→ TASK STATEMENT
Reproduce word for word the stretch of the MAIA Biotechnology article from "Biotechnology company in" through "million private placement.".
START PROVIDED PASSAGE
MAIA Biotechnology, Inc.
- Company type: Public
- Traded as: NYSE: MAIA
- Industry: Biotechnology, medicine
- Key people: Vlad Vitoc (CEO, chairman), Sergei M. Gryaznov (Chief Scientific Officer)
- Website: maiabiotech.com

= Maia Biotechnology =

Biotechnology company in Chicago, Illinois

MAIA Biotechnology, Inc. is a public, immune-oncology company based in Chicago, IL focused on the development of telomere targeting agents for the treatment of telomerase-positive cancer cells.

== History ==
In August 2022, the company's initial funding round closed, raising $10M.

In March 2024, the company's equity fell below $500,000. In April 2024, the company announced the completion of a $1 million private placement.

== Clinical trials ==

=== THIO-101 ===
A phase II THIO-101 clinical trial of THIO sequenced with cemiplimab to treat advanced non-small cell lung cancer (NSCLC) continued in 2024. The trial is a multicentre, open-label, dose-finding trial designed to assess anti-tumour activity followed by PD-L1 inhibition. The study population was patients with advanced NSCLC who did not respond or developed resistance to first-line treatments using another checkpoint inhibitor. The trial's primary objectives are to assess tolerability, safety, and clinical efficacy using overall response rate (ORR) as the primary endpoint.

In 2025, the FDA "Rare Pediatric Disease Designation" for THIO in treating pediatric-type diffuse high-grade gliomas (PDHGG), making MAIA eligible for a priority review voucher upon future FDA approval.

=== Drug candidates ===
THIO (6-thio-2'-deoxyguanosine) is a drug that attempts to kill cells that express telomerase, which is found in 85% of human cancers.
END PROVIDED PASSAGE
START MATERIAL PROVIDED
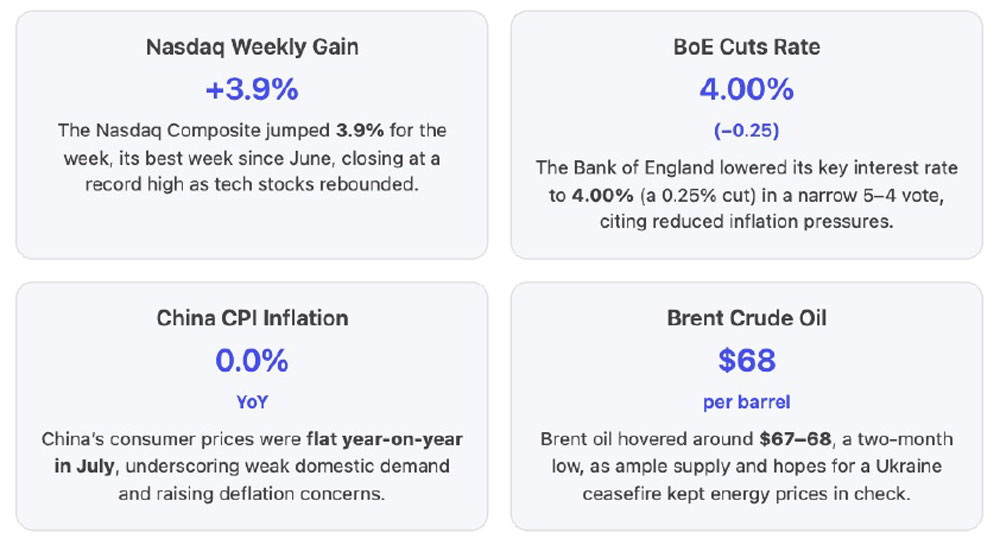1000x539 pixels.
Task: Click the (−0.25) change label
Action: (x=747, y=130)
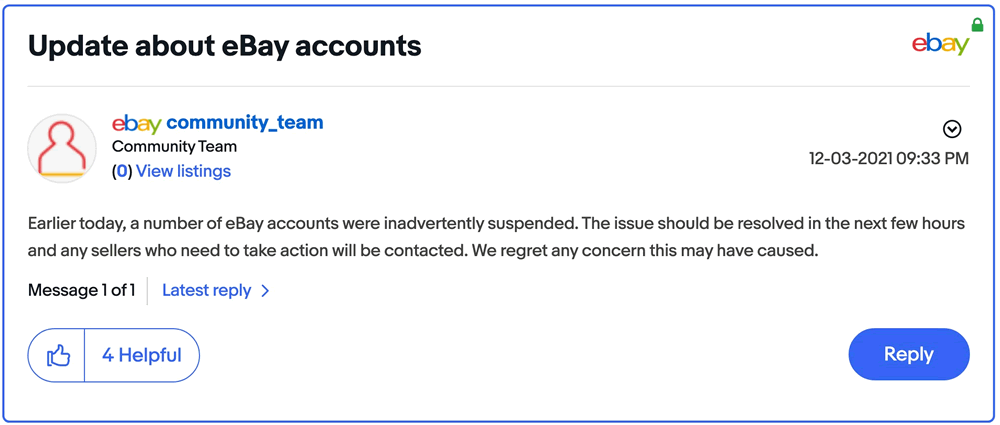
END MATERIAL PROVIDED
→ RESPONSE TO THIS EXERCISE
Biotechnology company in Chicago, Illinois

MAIA Biotechnology, Inc. is a public, immune-oncology company based in Chicago, IL focused on the development of telomere targeting agents for the treatment of telomerase-positive cancer cells.

== History ==
In August 2022, the company's initial funding round closed, raising $10M.

In March 2024, the company's equity fell below $500,000. In April 2024, the company announced the completion of a $1 million private placement.